Stored data entries
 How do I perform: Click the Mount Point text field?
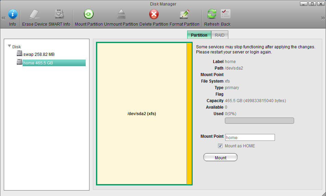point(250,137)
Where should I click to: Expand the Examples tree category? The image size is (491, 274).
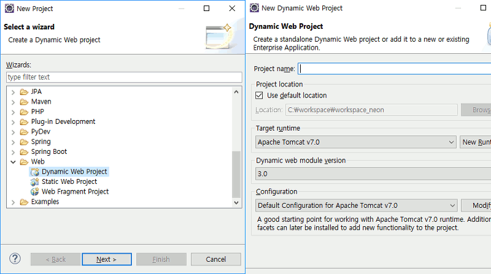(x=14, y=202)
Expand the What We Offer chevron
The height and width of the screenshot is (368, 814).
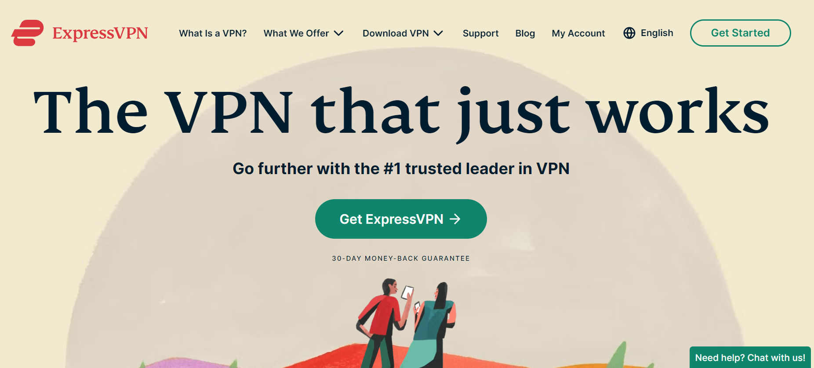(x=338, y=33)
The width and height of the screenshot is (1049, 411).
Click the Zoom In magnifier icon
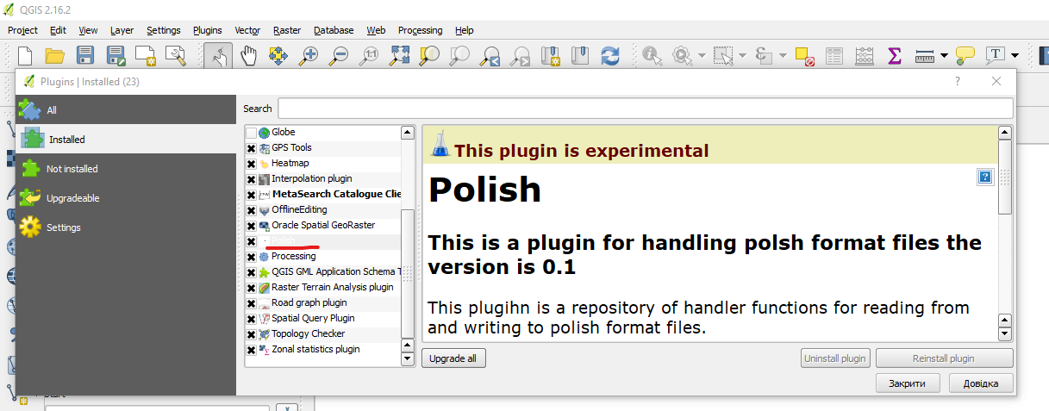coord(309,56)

==

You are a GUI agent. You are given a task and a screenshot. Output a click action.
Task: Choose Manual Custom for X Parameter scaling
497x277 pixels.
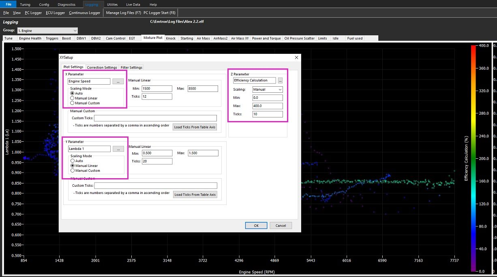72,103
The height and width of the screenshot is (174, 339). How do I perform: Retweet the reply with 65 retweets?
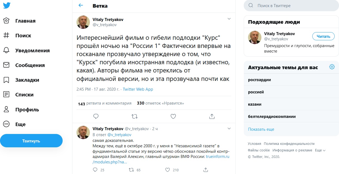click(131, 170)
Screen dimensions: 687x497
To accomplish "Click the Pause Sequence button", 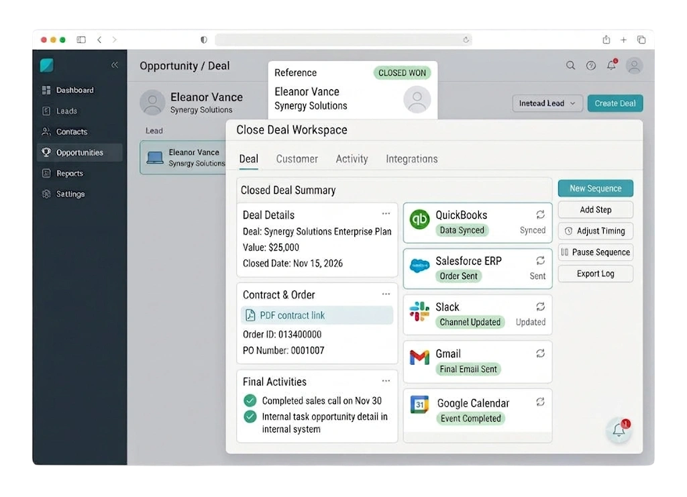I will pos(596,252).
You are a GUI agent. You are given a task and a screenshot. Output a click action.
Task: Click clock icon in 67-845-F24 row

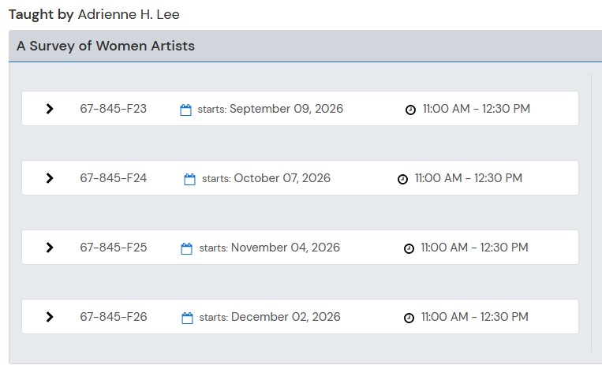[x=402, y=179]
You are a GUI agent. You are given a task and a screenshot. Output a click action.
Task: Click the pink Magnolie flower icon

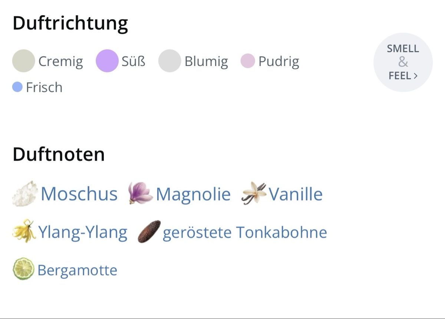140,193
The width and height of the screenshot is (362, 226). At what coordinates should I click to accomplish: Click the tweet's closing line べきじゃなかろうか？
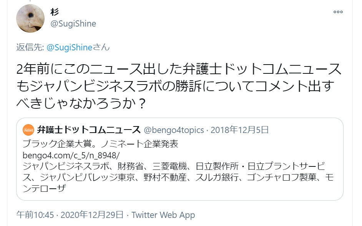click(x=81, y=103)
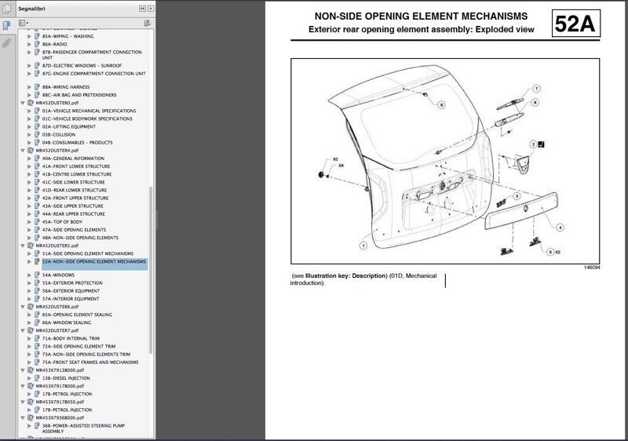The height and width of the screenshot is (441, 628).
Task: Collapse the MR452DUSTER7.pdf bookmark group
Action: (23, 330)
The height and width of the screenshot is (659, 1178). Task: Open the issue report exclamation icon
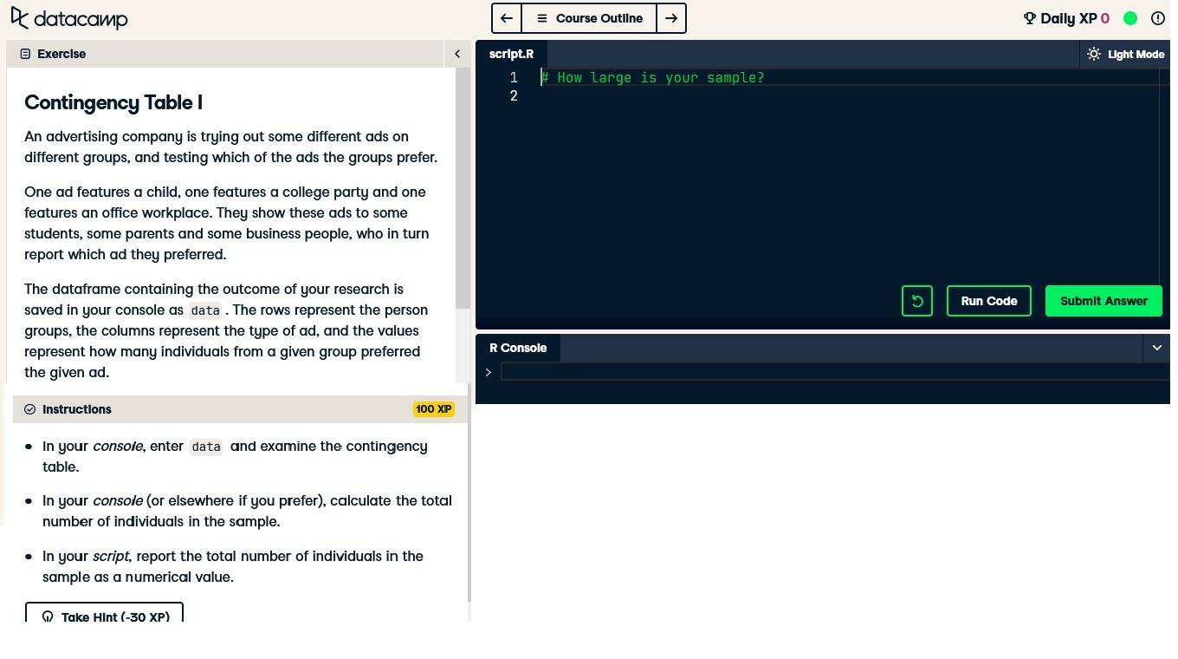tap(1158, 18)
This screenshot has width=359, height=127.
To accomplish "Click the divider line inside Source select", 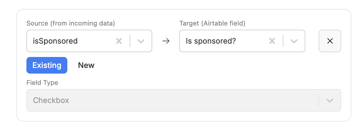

...

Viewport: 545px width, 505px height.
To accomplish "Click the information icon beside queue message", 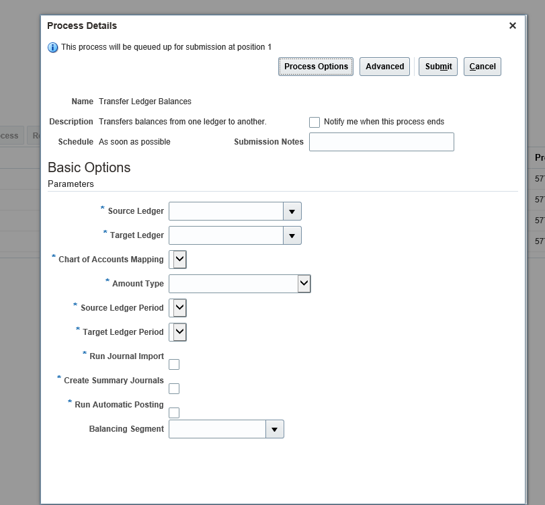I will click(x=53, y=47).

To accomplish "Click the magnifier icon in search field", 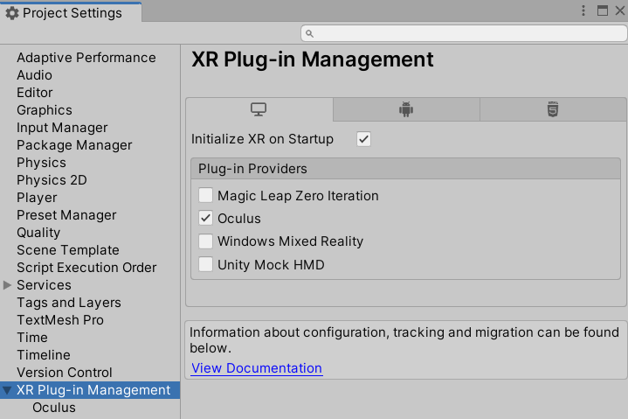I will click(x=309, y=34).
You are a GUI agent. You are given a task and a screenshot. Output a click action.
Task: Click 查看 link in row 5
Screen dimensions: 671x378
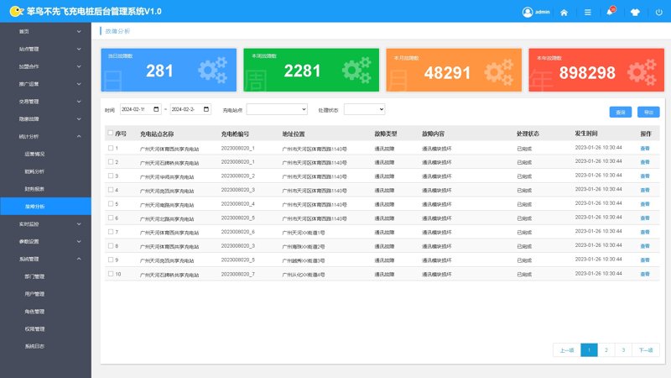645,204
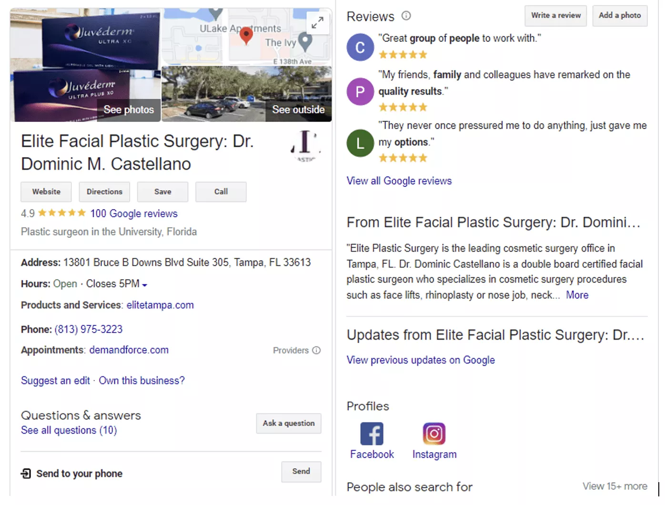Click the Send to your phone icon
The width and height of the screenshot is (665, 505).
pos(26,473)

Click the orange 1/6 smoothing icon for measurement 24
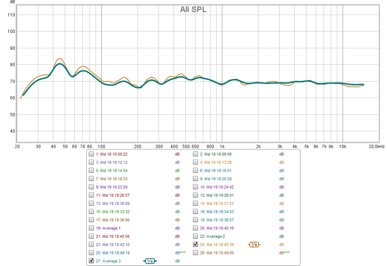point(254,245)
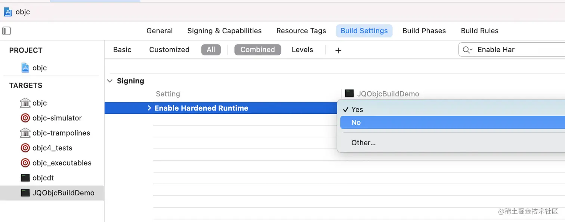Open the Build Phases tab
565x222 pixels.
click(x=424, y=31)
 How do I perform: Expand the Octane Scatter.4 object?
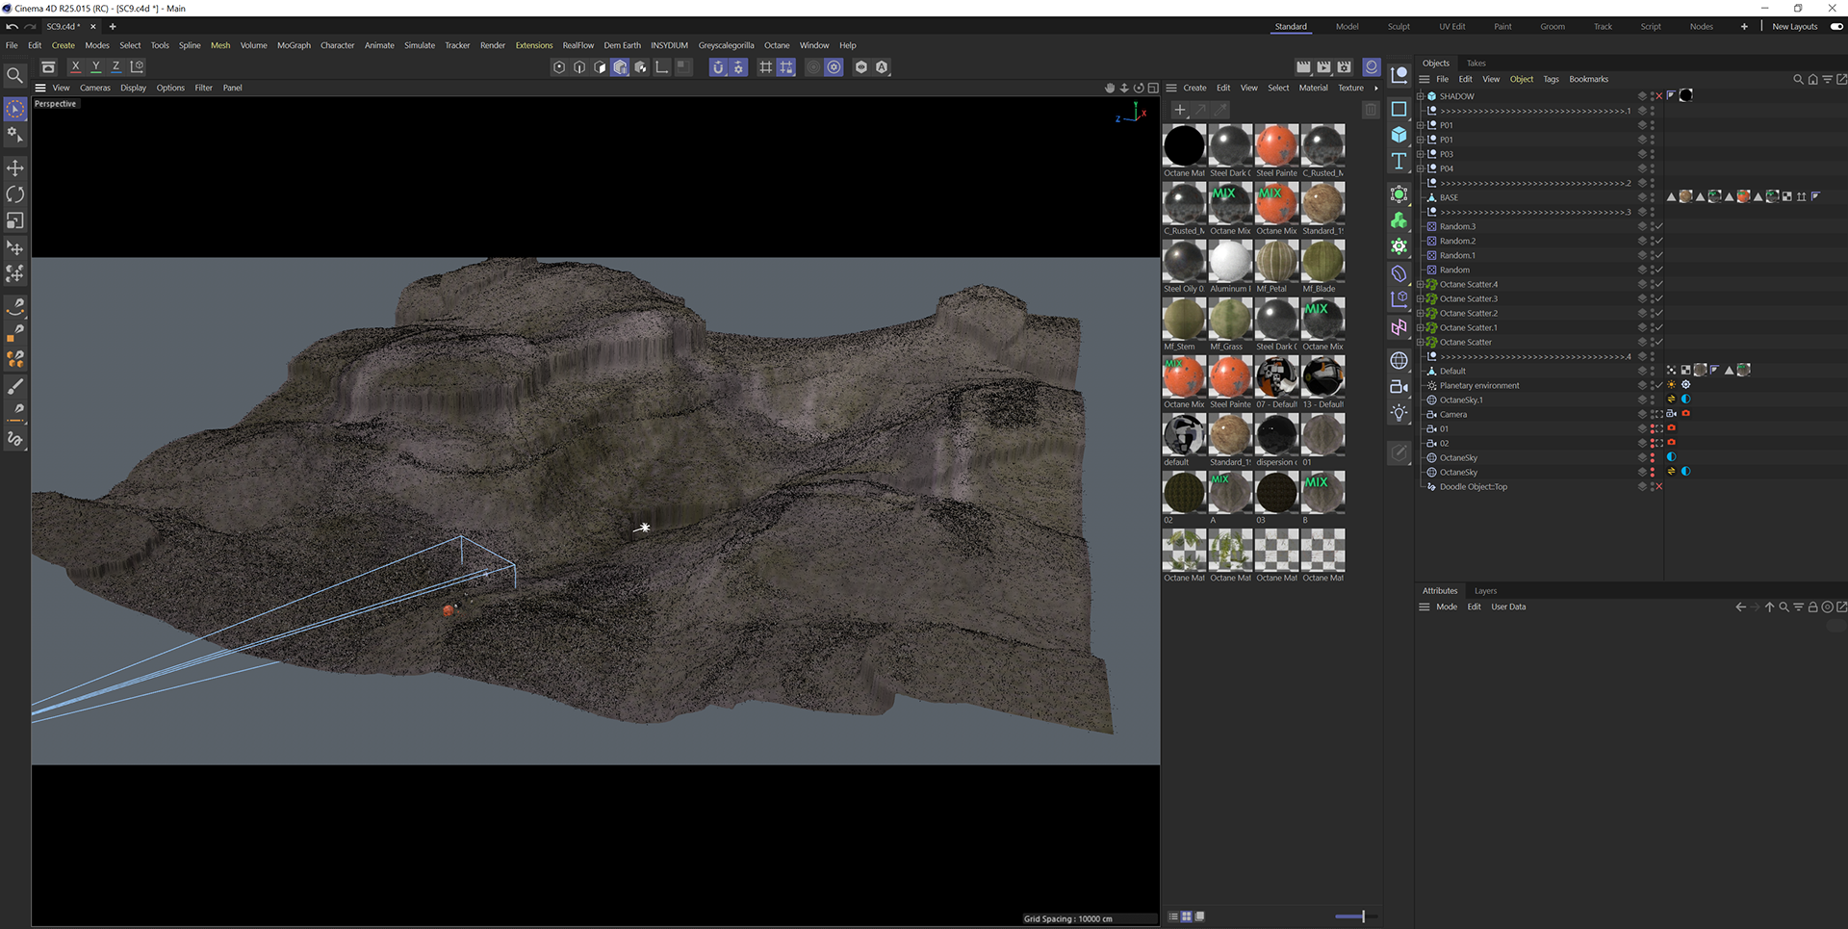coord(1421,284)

DIRECTIONS FOR THIS TASK >> Using the entries above, write out exactly the lines from the one with "The width and height of the screenshot is (362, 226)." through the one with "the divider line", ends included. Leave out any pictures.

OUTPUT >>
The width and height of the screenshot is (362, 226). At what coordinates should I click to accomplish: Click the tweet's closing line べきじゃなかろうか？
click(x=81, y=103)
The height and width of the screenshot is (441, 628).
Task: Collapse the MR452DUSTER7.pdf bookmark group
Action: (23, 330)
The height and width of the screenshot is (659, 1178). Task: Open the issue report exclamation icon
tap(1158, 18)
This screenshot has width=359, height=127.
To accomplish "Click the divider line inside Source select", 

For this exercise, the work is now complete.